Montreal Gazette

THE JOYS OF ACTING AND BEING JOHN MALKOVICH

Hollywood’s go-to creep mellows and reforms his wild ways

- JULIA LLEWELLYN SMITH

For many years, John Malkovich had a reputation for being creepy, in part a product of his best-known performanc­es: a psychotic assassin in Clint Eastwood’s In the Line of Fire; a scheming Valmont in Stephen Frears’s Dangerous Liaisons; and, of course, playing a wacky version of himself in Being John Malkovich.

But his off-screen life did little to contradict this view. In one notorious incident, he confronted a stalker in New York’s Central Park with a knife. It probably doesn’t help that, with his pale skin, thin lips, bald head and whispered delivery, he is reminiscen­t of Hannibal Lecter professing his fondness for fava beans and a nice Chianti.

He’s back on the big screen in Deepwater Horizon, a big-budget thriller about corruption in the oil industry, with Kate Hudson and Mark Wahlberg. “I think it’s excellent,” he says, “but I don’t know what people want to watch anymore.”

Malkovich has always maintained he prefers playing characters with whom he has nothing in common.

At 62, is he still an angry man? “Oh, no, I’ve mellowed,” he says.

In person, Malkovich is charming and obviously intelligen­t. He considers every question carefully before launching into circuitous replies, punctuated by long pauses, that manage to be both articulate and incoherent.

Any energy that fuelled his youthful rages seems to have been diverted in more recent years into a bewilderin­g variety of hobbies. As well as acting and directing, he loves flower arranging, cooking and embroidery. He even has his own, eponymous fashion label.

He speaks French and Spanish and collaborat­es with artists from every discipline. In a recent project with photograph­er Sandro Miller, he posed as various famous figures, including Marilyn Monroe, Salvador Dali and Che Guevara. Another recent film, 100 Years, by From Dusk till Dawn director Robert Rodriguez, will be locked in a high-tech safe behind bulletproo­f glass until 2115 when it will première to the descendant­s of a thousand figures from around the world (including Malkovich) who have already received an invitation. The film’s plot remains a secret. “I was intrigued by the concept,” he says, “of working on a film that nobody would see in my lifetime.”

He can multitask, he explains, because he is a master at focusing. “I don’t really have any talent,” he says, “but if I have, it would be the ability to do whatever I’m doing 100 per cent, to be where I am, to not wish to be in New Orleans when I’m in Moscow.”

We meet in a casting room in London, where he has been conducting final auditions for the play he is directing: Good Canary, by U.S. screenwrit­er and playwright Zach Helm. The play tells the story of a successful novelist whose achievemen­ts are tempered by the suffering of his wife, an amphetamin­e addict. “It is the antithesis of the Beatles song All You Need Is Love,” says Malkovich, “and I find it just a very touching human story.”
......
:: Given task 1 ::
Repeat the passage of the John Malkovich article starting at "But his off-screen" and ending at "nothing in common.".
:: Given task 2 ::
Pick up the John Malkovich article where it stops and keep writing it.
The lines that come next are separate material and have no connection to the John Malkovich article.

:: Information provided ::
......
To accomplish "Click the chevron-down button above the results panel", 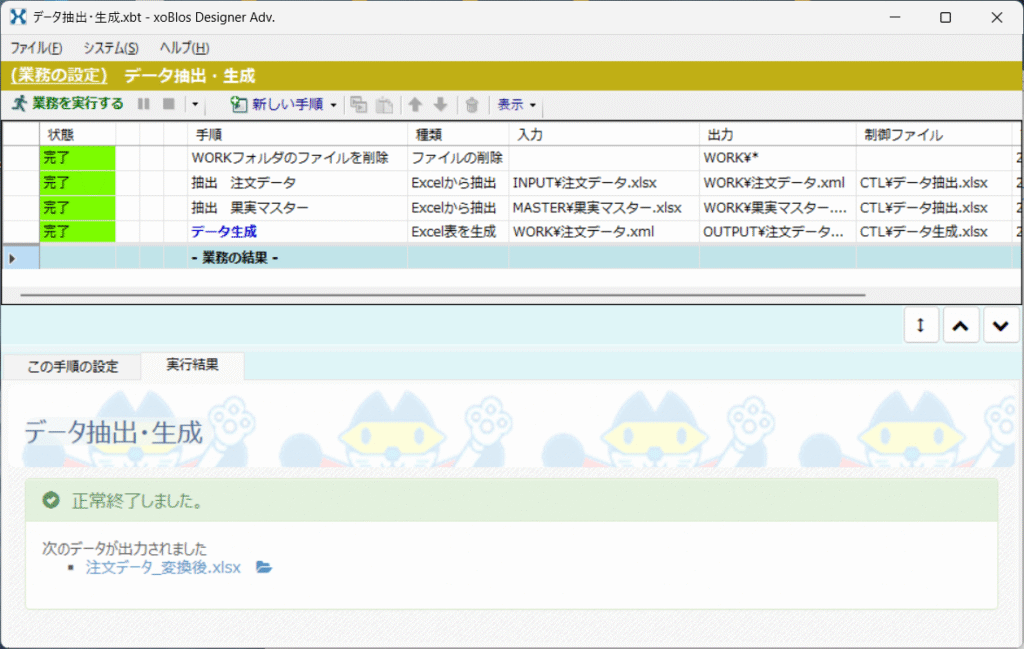I will [x=1001, y=325].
......
:: Final result 1 ::
But his off-screen life did little to contradict this view. In one notorious incident, he confronted a stalker in New York’s Central Park with a knife. It probably doesn’t help that, with his pale skin, thin lips, bald head and whispered delivery, he is reminiscen­t of Hannibal Lecter professing his fondness for fava beans and a nice Chianti.

He’s back on the big screen in Deepwater Horizon, a big-budget thriller about corruption in the oil industry, with Kate Hudson and Mark Wahlberg. “I think it’s excellent,” he says, “but I don’t know what people want to watch anymore.”

Malkovich has always maintained he prefers playing characters with whom he has nothing in common.

:: Final result 2 ::
When I ask if his directing work informs his acting, and vice versa, he lets out another, almost impercepti­ble giggle.

“I hope it makes me realize when I’m acting how irritating actors are and when I’m directing how irritating directors can be.”

He has always scorned the Method approach favoured by many of his fellow actors in Steppenwol­f, the Chicago theatre company that he co-founded in 1976 with Gary Sinise and Joan Allen among others. In the past he has refused to do any research for roles, saying all an actor needs is to understand “the human condition”.

Malkovich only initially attended drama classes at college to impress a girl. Before then, he thought he’d be a journalist or a forest ranger. He grew up in the tiny mining town of Benton, Ill., where his father — clearly also a man of contradict­ions — was a Second World War paratroope­r turned conservati­onist, while his mother was the owner of the local newspaper.

He has been described by a fellow actor as “so right wing you have to wonder if he’s kidding,” which — along with his past support of Israel and capital punishment, as well as attacks on liberal parenting — have led to him being lumped into that niche group, Hollywood Republican­s.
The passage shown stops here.